1. The Seat and Teeth (3, 4)
- The Seat: The plate (3) forms a flat, durable seat that receives the base of the rail (2). This distributes the weight of the train over a larger area of the tie (1), preventing the rail from acting like a knife and cutting into the wood.
- Anchor Teeth (4): The underside of the plate features projecting teeth (4).
- Function: These teeth bite into the wooden tie before the spikes are even driven. This keeps the plate perfectly positioned during installation and prevents “creep” (horizontal shifting) during the high-vibration environment of a passing train.
2. The Integrated Bracing Knuckle (5) (Key Innovation)
The most distinctive feature of Barnes’s design is the outer edge of the plate, which is divided or “bifurcated.”
- Upturned Section: One section of the outer edge is bent upward to form a knuckle (5).
- Contour Bracing: This knuckle is shaped to conform exactly to the outer web and the “ball” (head) of the rail.
- Function: Standard tie-plates only held the bottom flange of the rail. Barnes’s plate acts as an external brace for the entire side of the rail. When a train rounds a curve, the lateral force tries to “overturn” the rail; this knuckle physically blocks that movement, keeping the rail upright and perfectly spaced.
3. Spike Orifices (6, 7)
- Configuration: The plate features three orifices—two on the inner side and one on the outer side.
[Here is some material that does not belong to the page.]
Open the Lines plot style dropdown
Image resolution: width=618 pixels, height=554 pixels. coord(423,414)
- Securement: Standard railway spikes (6, 7) pass through the plate and into the tie.
- Function: The enlarged heads of the spikes overlap the edges of the rail base, clamping the rail, the plate, and the tie into a single, rigid unit.
Improvements Over Existing Track Hardware
| Feature | Standard 1910s Tie-Plates | Barnes’s Tie-Plate |
| Lateral Stability | Relied entirely on the friction of the spikes. | Integrated knuckle (5) provides mechanical bracing against the rail web. |
| Rail Preservation | Rails could still tilt or “roll” slightly. | Contour-fitting brace supports the rail “ball,” preventing overturning. |
| Installation | Required manual alignment during spiking. | Integral teeth (4) lock the plate to the tie automatically. |
| Tie Longevity | Only protected against vertical crushing. | Prevents spikes from widening their holes by resisting lateral spreading. |
Significance to Civil Engineering
Ned E. Barnes’s tie-plate influenced the development of heavy-haul railway infrastructure and structural fasteners.
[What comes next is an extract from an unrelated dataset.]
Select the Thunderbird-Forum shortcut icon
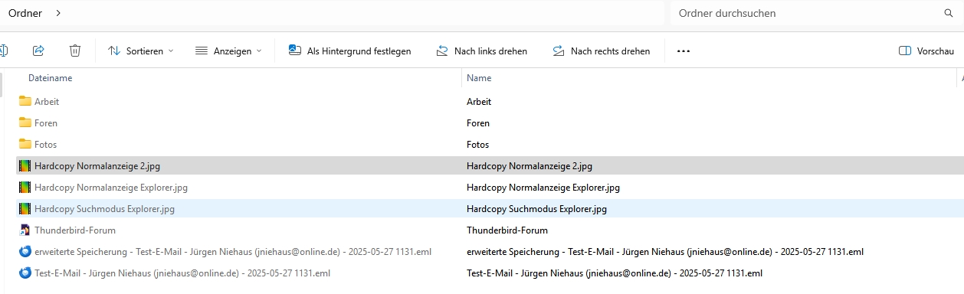 pyautogui.click(x=25, y=230)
- The Rigid-Track Principle: Barnes’s design moved the industry away from “floating” rails toward a more rigid, integrated track structure. This was essential as locomotive weights increased in the early 20th century.
- Bifurcated Forging: The method of “dividing” a single metal plate to serve two functions (a base seat and a vertical brace) is a foundational principle in metal stamping and forging for structural components.
- Gauge Maintenance: By providing a physical barrier (the knuckle) against rail spreading, Barnes helped maintain the “gauge” (the distance between two rails), which is the most critical safety dimension in railroading.
- Modern Rail Anchors: The logic of Barnes’s integrated brace is seen today in specialized “rail anchors” and high-performance “elastic fasteners” used on high-speed rail lines globally.